Extracted records
---*---

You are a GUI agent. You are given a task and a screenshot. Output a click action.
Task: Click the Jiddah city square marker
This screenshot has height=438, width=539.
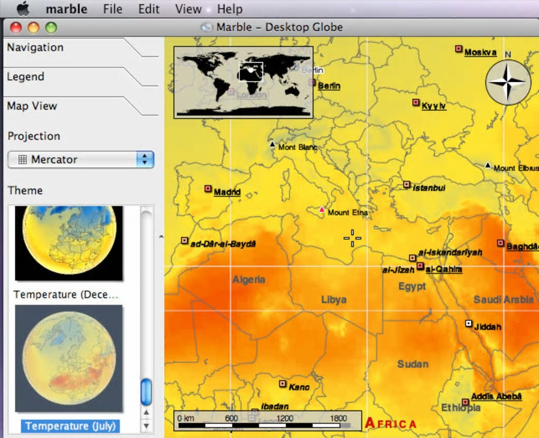pos(469,323)
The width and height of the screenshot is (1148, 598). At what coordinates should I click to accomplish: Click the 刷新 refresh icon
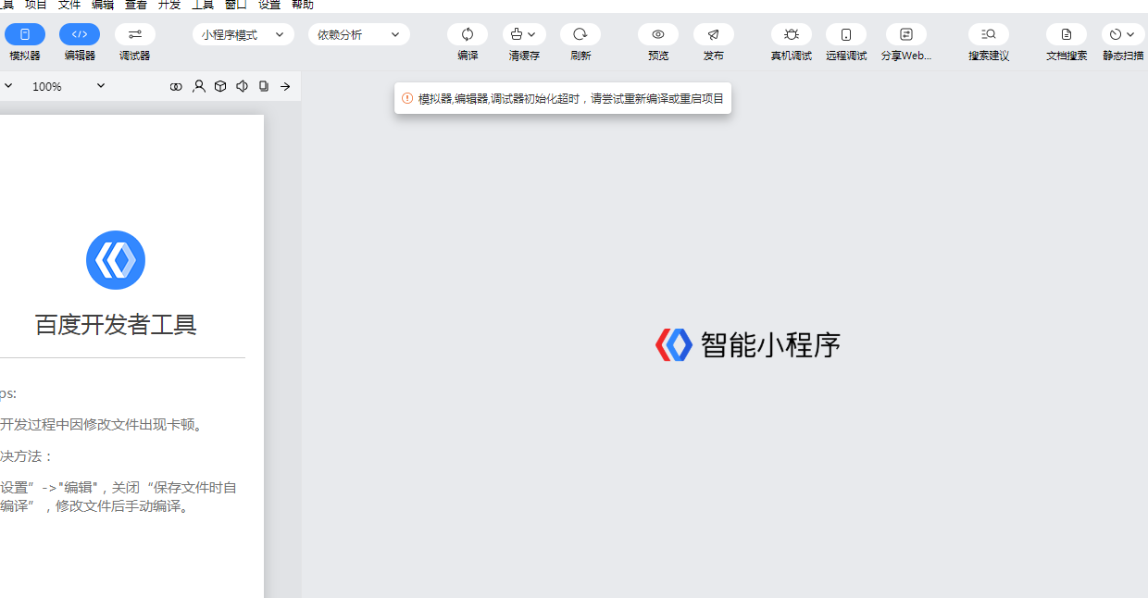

---*---

Reproduce the data above word for word and omit the images.

## Answer for the task
You are a GUI agent. You are given a task and a screenshot. Output a click action.
Task: Click the Jiddah city square marker
This screenshot has height=438, width=539.
pos(469,323)
The width and height of the screenshot is (1148, 598). At what coordinates should I click to accomplish: Click the 刷新 refresh icon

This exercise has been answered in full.